Start of Block
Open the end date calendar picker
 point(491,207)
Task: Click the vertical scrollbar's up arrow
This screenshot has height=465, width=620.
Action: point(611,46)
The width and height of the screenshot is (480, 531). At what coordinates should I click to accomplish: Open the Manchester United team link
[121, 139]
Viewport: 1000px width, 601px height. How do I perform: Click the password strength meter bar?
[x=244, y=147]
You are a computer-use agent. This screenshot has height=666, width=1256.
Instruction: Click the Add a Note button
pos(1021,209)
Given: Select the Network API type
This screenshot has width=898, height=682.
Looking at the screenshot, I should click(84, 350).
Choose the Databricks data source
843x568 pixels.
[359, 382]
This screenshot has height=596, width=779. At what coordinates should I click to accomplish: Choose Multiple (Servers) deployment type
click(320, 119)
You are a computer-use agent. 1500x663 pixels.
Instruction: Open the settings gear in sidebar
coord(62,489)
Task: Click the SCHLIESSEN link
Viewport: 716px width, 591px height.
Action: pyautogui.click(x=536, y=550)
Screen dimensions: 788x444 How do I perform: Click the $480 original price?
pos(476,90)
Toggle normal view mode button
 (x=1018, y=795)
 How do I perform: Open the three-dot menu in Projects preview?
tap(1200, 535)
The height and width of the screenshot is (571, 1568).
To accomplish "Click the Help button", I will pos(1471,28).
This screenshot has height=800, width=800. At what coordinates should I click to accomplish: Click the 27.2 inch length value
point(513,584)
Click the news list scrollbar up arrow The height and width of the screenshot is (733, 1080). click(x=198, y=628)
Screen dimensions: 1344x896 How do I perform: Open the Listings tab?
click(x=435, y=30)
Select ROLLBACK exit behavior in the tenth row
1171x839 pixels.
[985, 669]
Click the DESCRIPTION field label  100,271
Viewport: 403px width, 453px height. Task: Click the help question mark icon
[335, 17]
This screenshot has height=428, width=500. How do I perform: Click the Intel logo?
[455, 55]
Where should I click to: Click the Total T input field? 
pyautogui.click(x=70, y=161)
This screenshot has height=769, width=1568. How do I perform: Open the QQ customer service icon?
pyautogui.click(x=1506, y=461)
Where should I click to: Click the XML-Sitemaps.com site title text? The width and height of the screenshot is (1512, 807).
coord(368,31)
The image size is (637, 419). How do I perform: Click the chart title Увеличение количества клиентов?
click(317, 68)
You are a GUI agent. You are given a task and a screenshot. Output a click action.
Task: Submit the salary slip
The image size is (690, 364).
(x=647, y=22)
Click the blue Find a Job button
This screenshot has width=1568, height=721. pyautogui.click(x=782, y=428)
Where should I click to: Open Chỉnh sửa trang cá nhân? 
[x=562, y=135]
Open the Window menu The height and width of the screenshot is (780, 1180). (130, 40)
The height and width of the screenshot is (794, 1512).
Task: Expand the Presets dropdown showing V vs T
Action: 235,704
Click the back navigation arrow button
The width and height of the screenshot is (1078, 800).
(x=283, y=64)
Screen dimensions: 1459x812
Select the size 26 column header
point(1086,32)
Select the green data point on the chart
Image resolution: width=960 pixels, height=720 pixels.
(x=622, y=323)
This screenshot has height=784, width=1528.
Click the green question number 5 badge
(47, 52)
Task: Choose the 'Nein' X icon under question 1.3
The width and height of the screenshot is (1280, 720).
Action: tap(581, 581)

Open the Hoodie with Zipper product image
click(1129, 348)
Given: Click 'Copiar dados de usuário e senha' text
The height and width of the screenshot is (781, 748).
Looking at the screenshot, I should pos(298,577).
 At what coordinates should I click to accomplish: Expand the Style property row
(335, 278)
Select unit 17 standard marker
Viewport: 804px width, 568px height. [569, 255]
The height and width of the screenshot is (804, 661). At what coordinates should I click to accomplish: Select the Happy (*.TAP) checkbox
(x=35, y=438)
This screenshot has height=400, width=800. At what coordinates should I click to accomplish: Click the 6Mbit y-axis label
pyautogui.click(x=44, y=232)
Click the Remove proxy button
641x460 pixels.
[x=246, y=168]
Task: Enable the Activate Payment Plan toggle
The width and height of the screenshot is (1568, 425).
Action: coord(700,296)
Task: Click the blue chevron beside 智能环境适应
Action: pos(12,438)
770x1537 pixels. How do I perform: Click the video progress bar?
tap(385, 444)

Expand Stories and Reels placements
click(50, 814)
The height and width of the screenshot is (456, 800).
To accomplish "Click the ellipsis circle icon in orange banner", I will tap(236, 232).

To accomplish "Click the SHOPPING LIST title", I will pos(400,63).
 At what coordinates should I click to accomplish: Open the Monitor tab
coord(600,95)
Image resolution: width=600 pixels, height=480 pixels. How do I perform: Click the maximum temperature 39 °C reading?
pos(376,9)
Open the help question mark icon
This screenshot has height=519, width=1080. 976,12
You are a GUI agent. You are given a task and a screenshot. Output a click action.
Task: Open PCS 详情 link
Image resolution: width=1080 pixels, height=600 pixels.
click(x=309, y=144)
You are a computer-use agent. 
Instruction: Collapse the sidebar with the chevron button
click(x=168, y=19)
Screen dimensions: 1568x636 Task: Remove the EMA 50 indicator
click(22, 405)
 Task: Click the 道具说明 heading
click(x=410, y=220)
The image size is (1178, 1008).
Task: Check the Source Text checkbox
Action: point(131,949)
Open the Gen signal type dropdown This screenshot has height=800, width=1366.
End of Block
Scan the material for the string "arrow". Copy each line where it appears.

Task: Click the vertical scrollbar's up arrow
Click the news list scrollbar up arrow The height and width of the screenshot is (733, 1080). click(x=198, y=628)
Click the back navigation arrow button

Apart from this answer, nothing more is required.